### EXTRAIT À LIRE
++++++++++++++++++++

Les enfants attendus 

Leur rêve canadien demande des sacrifices, à commencer par la distance avec leurs enfants, bien sûr. «Ils sont venus en vacances, mais ce n’est pas notre «chez-nous», et puis, venir en vacances ce n’est pas comme aller à l’école et se faire des copains sur place», avance Céline. «Ils ont eu quand même un aperçu, explique Manu, on s’était entendus là-dessus», poursuit-il. «Je ne suis pas une mère qui doit en permanence vivre collée à ses enfants, explique Céline. Je sais que ça peut être mal vu de dire ça, et pourtant, j’aime mes enfants et je suis très maternelle!». Et ne lui demandez pas s’ils lui manquent, car on sent bien que oui. Quand elle les mentionne, sa bouche devient sourire et une tendresse infinie adoucit ses traits. La COVID n’a pas trop bousculé leur plan de visite, ils sont venus l’été passé. Pour l’avenir, ils verront. 

Une vie en potentiel 

Heureusement, Manu est un gars positif et il me confie leur plan. «Pour les enfants, ils pourront avoir une double nationalité, une double-culture, on va leur donner un solide bagage pour la vie.» D’ailleurs, le couple est unanime, si laisser les enfants en Europe le temps de re-créer un foyer pour les accueillir ici n’est pas chose facile ou commune, les critiques ont été plus nombreuses en Belgique qu’au Canada. «Là-bas, on a senti des reproches, explique Céline, les gens n’ont pas forcément compris.» Manu enchaîne «ici, c’est différent, les gens nous trouvent courageux d’accepter de nous en séparer un moment et voient tout de suite le potentiel, la vie qu’on leur construit. Petit pays, petit esprit, grand pays, grand esprit», s’amuse-t-il. Tous les deux sont impliqués dans la communauté francophone évangéline, travaillent en français et habitent à North Rustico «Ah! La plage! C’est vraiment beau ici!», s’exclame Manu. Céline acquiesce.

++++++++++++++++++++

### DONNÉES EXTRAITES
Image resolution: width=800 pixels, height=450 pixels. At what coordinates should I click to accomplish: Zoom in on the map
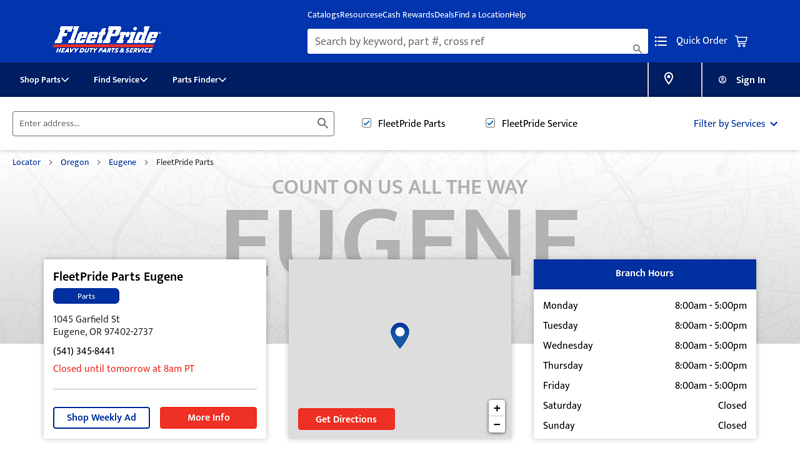pos(497,408)
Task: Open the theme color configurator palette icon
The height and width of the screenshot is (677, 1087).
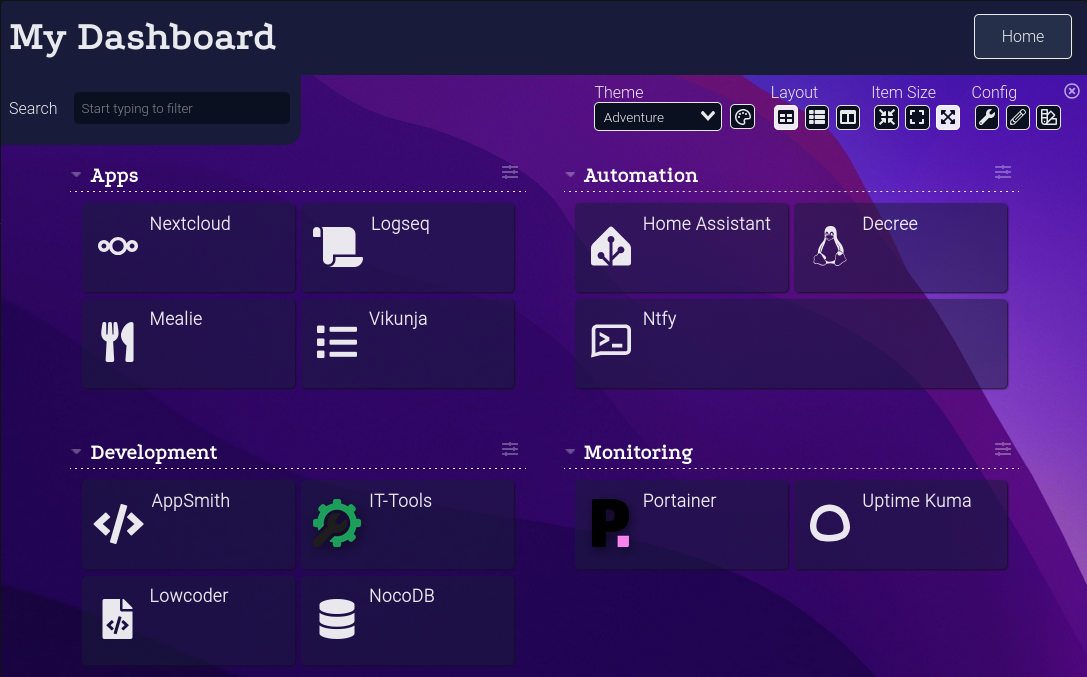Action: pyautogui.click(x=742, y=117)
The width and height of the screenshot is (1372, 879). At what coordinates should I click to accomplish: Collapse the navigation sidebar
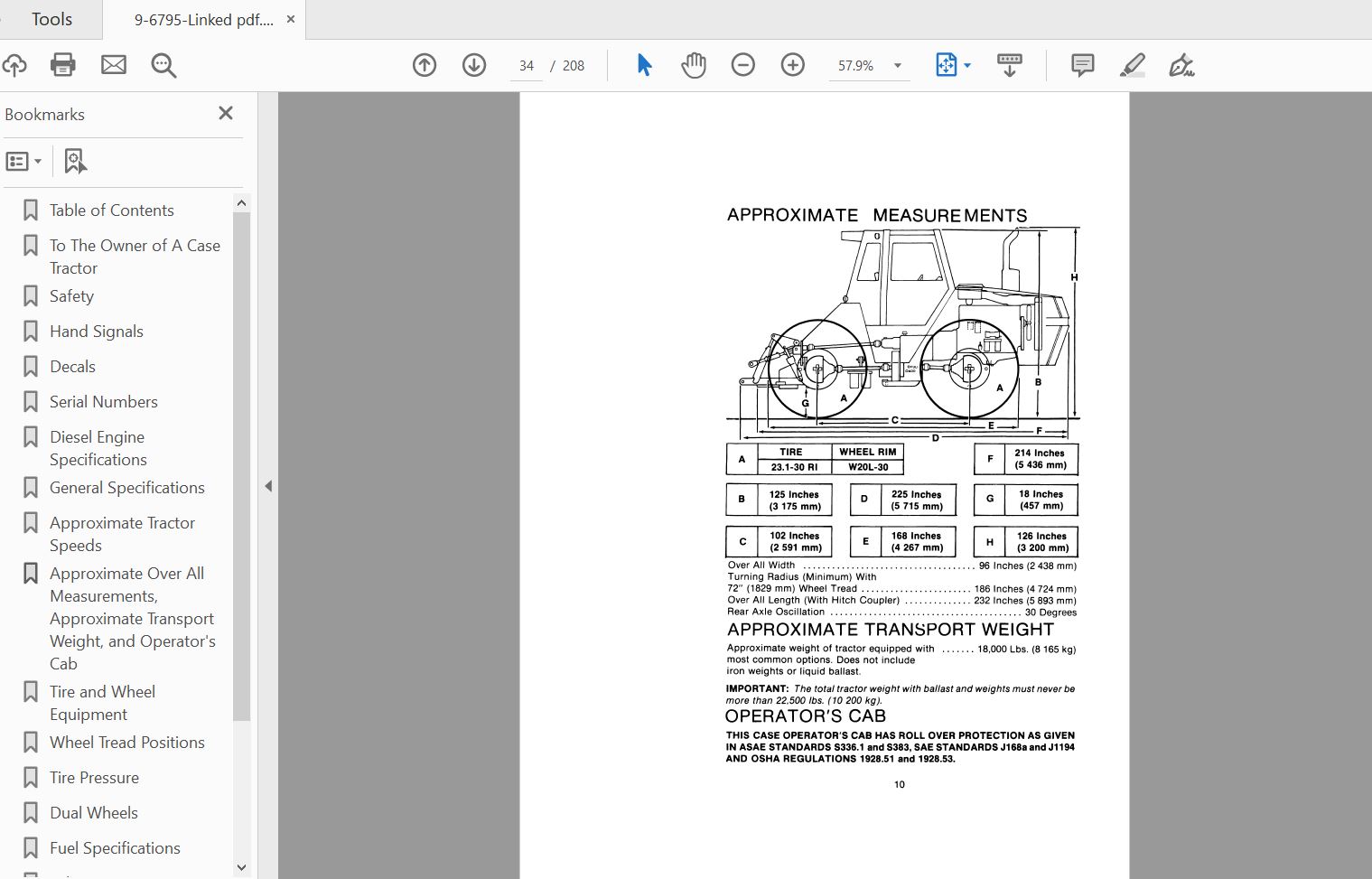tap(268, 485)
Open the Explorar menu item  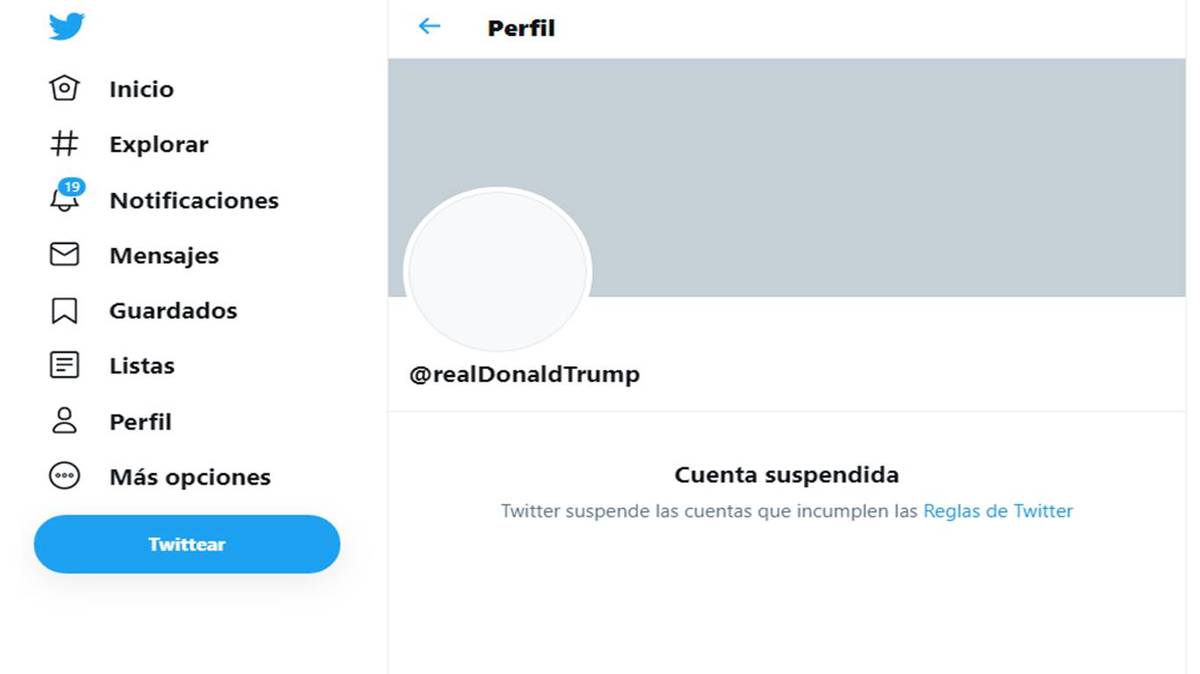pyautogui.click(x=159, y=144)
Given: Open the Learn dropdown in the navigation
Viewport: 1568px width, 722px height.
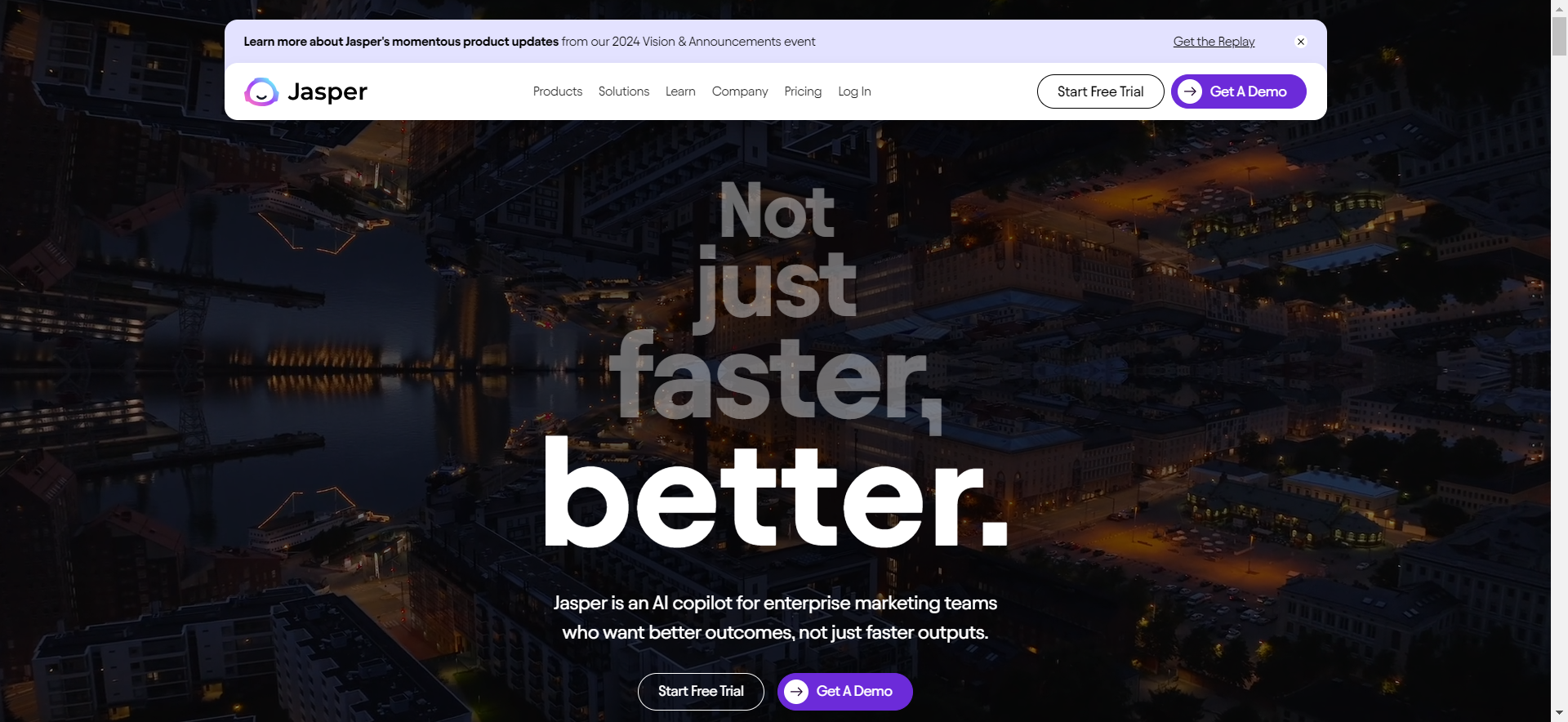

++++++++++++++++++++

### CONSIGNES DE TRAVAIL
1. Recopiez le passage de l'extrait en commençant à « Les enfants attendus » et en terminant à « l’avenir, ils verront. ».
2. Indiquez par oui ou par non si chacune des affirmations suivantes concorde avec l'extrait, en citant les mots qui le prouvent : (a) Les enfants du couple sont venus au Canada l'été passé. (b) Selon le couple, les critiques ont été plus nombreuses au Canada qu'en Belgique. (c) Céline et Manu travaillent en anglais.
3. Écrivez la suite du texte sur Céline et Manu installés au Canada, à partir de sa dernière phrase.
Les données n'ont aucun lien avec l'extrait.

### CORRIGÉ DES EXERCICES
1.
Les enfants attendus 

Leur rêve canadien demande des sacrifices, à commencer par la distance avec leurs enfants, bien sûr. «Ils sont venus en vacances, mais ce n’est pas notre «chez-nous», et puis, venir en vacances ce n’est pas comme aller à l’école et se faire des copains sur place», avance Céline. «Ils ont eu quand même un aperçu, explique Manu, on s’était entendus là-dessus», poursuit-il. «Je ne suis pas une mère qui doit en permanence vivre collée à ses enfants, explique Céline. Je sais que ça peut être mal vu de dire ça, et pourtant, j’aime mes enfants et je suis très maternelle!». Et ne lui demandez pas s’ils lui manquent, car on sent bien que oui. Quand elle les mentionne, sa bouche devient sourire et une tendresse infinie adoucit ses traits. La COVID n’a pas trop bousculé leur plan de visite, ils sont venus l’été passé. Pour l’avenir, ils verront.

2.
(a) Oui : « ils sont venus l’été passé ».
(b) Non : « les critiques ont été plus nombreuses en Belgique qu’au Canada ».
(c) Non : « travaillent en français ».

3.
Pomme d'amour et feuille d'érable

Si l’immigration était un fruit, il aurait sans doute une saveur douce-amère. Douce pour ce que l’on rêve, planifie, découvre et amère pour ce qu’on laisse derrière, amis, famille, ceux qui comprennent et ceux qui critiquent. «Mon père m’a envoyé un message..., la voix de Céline étouffe un sanglot, elle s’arrête un instant et Manu l’enveloppe d’un regard tendre. Elle se fie à ses yeux. Elle reprend. «Il nous souhaitait bonne chance, à tous les deux.» L’immigration est un drôle de passage, plus ou moins facile, selon les cas, mais qui implique toujours un processus de réapprendre, refaire, retrouver ses repères. «Au début, je voulais que Manu vienne avec moi au supermarché, en plus, je ne parle pas beaucoup anglais, et il n’y a pas les mêmes produits! J’étais perdue... mais maintenant, ça va.» Il renchérit, «on est même en avance sur notre planification: Céline a pu changer de job au bout d’un an, faire le changement de visa sans problème donc, bon, on est contents.» Une étape de passée, un succès à la fois. 

Ensemble et c'est tout 

Ils viennent de demander la Résidence Permanente. Je connais ce stress, «alea jacta est» ou presque. Notre vie tient dans un formulaire et il faut attendre. Payer et attendre. Après les choses sont plus simples, comme acheter une maison ou faire venir les enfants. En attendant, Céline et Manu s’accrochent au futur et portent des bouts de leur histoire comme un trésor en carte postale. «Je voulais me marier avant 35 ans, je lui avais dit» m’explique Céline, «Ça n’était pas un problème, moi dès que je l’ai vue, je voulais l’épouser» ajoute Manu. Ils me racontent aussi sa demande en mariage, chacun son ressenti, la jolie vue; il avait tout prévu. Et puis la cérémonie, ils terminent les phrases l’un de l’autre, mais ne se marchent pas sur les pieds. Quand ils parlent, je le vois bien, on dirait qu’ils dansent. Je laisse les questions s’estomper, je range mes notes et termine l’entrevue, mais ils sont ces amoureux même hors micro. Si vous aussi vous êtes sur l'Île-du-Prince-Édouard, allez donc leur parler d’amour, de changer de vie ou simplement du coin. Leur bonheur est contagieux et ces temps-ci particulièrement, il fait du bien.